Но в голову сами собой лезли всяческие истории. В конце концов, когда, миновав Требуховый тупик, они спустились по улице Мясников до ее пересечения с улицей Бондарей, в мозгу Лайама прочно обосновалась одна лишь картина: он и Боулт, шаря трясущимися руками по стенам, бредут к городской площади, поседевшие и свихнувшиеся от страха.

“А ну, прекрати!” – приказал он себе и прибавил шагу – так что Боулту, чтобы не отстать от начальника, пришлось перейти на рысцу. По мере того как они приближались к Муравейнику, здания по обеим сторонам улицы становились все более обшарпанными, – но и здесь не было заметно ни малейшего признака жизни. Окна домов либо прятались за плотно закрытыми ставнями, либо зияли, как пустые глазницы, и за ними угадывался кромешный мрак нежилых помещений. Такие окна нервировали Лайама сильнее всего, и он прилагал все усилия, чтобы не заглядывать в них мимоходом.

Он узнал место, к которому уже приводила его Мопса, и решительно направился в сторону винной лавки, служившей Двойнику чем-то вроде почтового ящика. Из-под затворенной двери пробивалась тусклая полоска света. Там, судя по людскому негромкому говору, кто-то еще был.

– Может, войдем? – предложил Боулт.

– Думаю, не стоит, – сказал Лайам. – Лучше подождем на улице. Если бы призрак находился внутри, то люди бы там не сидели. А Кессиас сказал, что тот появляется здесь каждую ночь, примерно часам к десяти.

Боулт с безразличным видом пожал плечами и прислонился к стене противоположного дома, – благо, та находилась всего в нескольких футах от того места, где стоял его командир. Лайам примостился рядом с дверью лавки, держа факел перед собой, – и они принялись ждать.
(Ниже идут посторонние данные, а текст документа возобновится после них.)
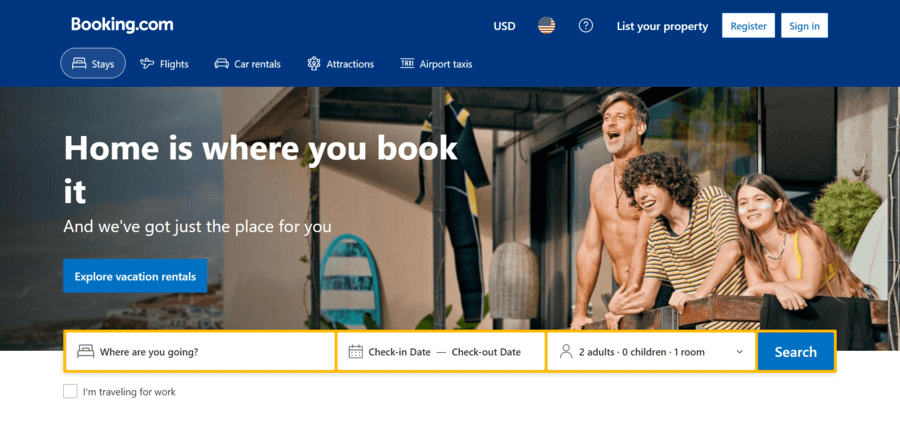The height and width of the screenshot is (423, 900).
Task: Click the bed icon in Stays tab
Action: 79,64
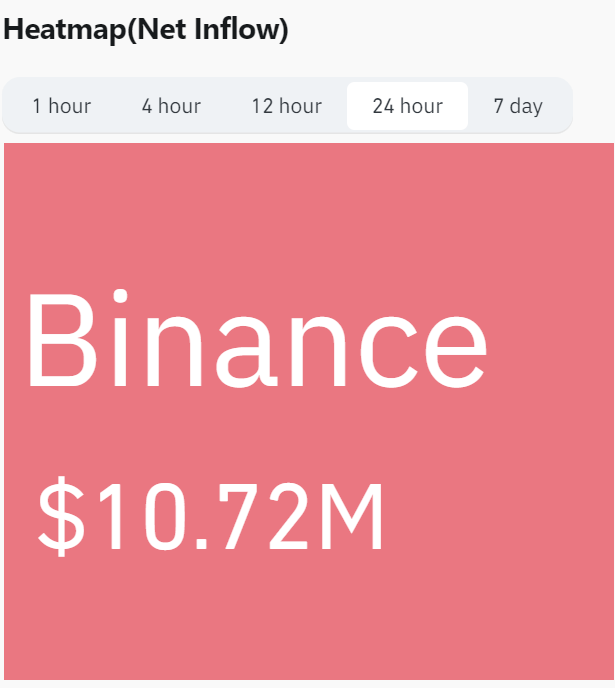615x688 pixels.
Task: Click the capital B in Binance
Action: [59, 340]
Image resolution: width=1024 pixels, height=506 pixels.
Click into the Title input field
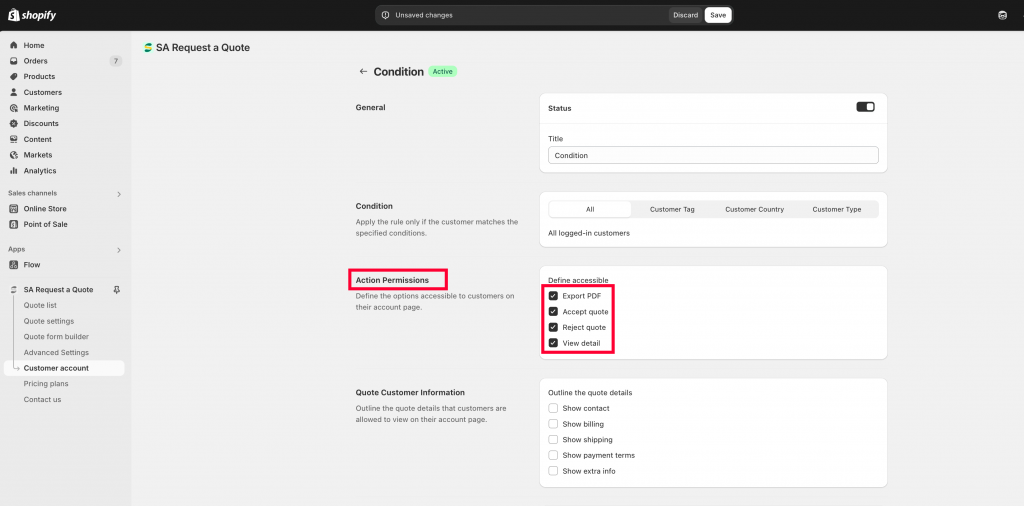point(713,155)
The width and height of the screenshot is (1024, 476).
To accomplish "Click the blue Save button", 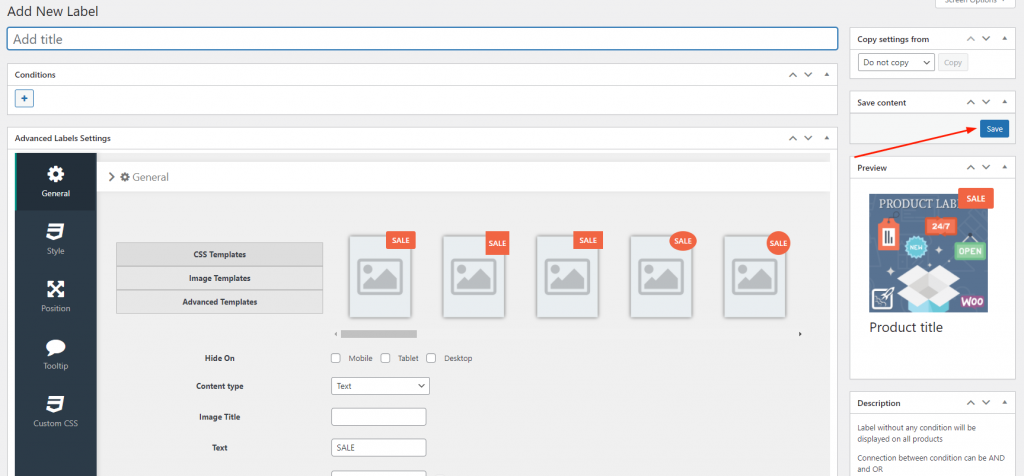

Прошла целая вечность, и Лайам провел ее, размышляя, разумно ли то, что он, на ночь глядя, затеял. Звон колоколов, неожиданно резкий и громкий, разнесся в зимнем воздухе и затих. Лайам и Боулт дружно перевели дух и криво усмехнулись друг другу.

А потом они услышали плач.

Сперва он был тихим, едва различимым, сливающимся с посвистом ветра и хриплым дыханием обоих мужчин. Но постепенно звук принялся нарастать, завладевая вниманием ожидающих, они словно окаменели, и усмешка с лица Лайама сошла. Сперва этот звук напоминал детские рыдания, затем мужские, такие глубокие и надрывные, что волосы на затылке бесстрашного квестора зашевелились сами собой.

А плач все продолжался. Теперь он сделался таким громким, что ветер уже не мог его заглушить. Боулт удивленно развел руками, но Лайам прижал палец к губам, призывая стражника к молчанию и неподвижности.

Над мостовой стало разгораться сияние. Оно будто сочилось сквозь щели булыжного покрытия улицы и колыхалось, стремясь принять некую форму. Постепенно в пустом пространстве обрисовались очертания ног. Свечение двигалось медленно, словно текущая вверх краска, – от ног к поясу, от пояса к туловищу, и так продолжалось до тех пор, пока оно не образовало белый светящийся мужской силуэт. Призрак стоял спиной к Лайаму, опустив голову, обхватив себя руками за плечи, и безутешно рыдал.

Лайам глянул на Боулта. Глаза стражника расширились, но испуганным он не выглядел – скорее, ошеломленным.

– Боулт, – шепнул Лайам. Призрак медленно выпрямился и, очевидно, глянул на стражника, потому что голова Боулта дернулась, как от удара. Затем белый светящийся силуэт развернулся и бросился прочь – с протяжным, леденящим кровь завыванием. Лайам, очнувшись от шока, кинулся следом. В голове его билась одна мысль: лицо! Только бы увидеть лицо!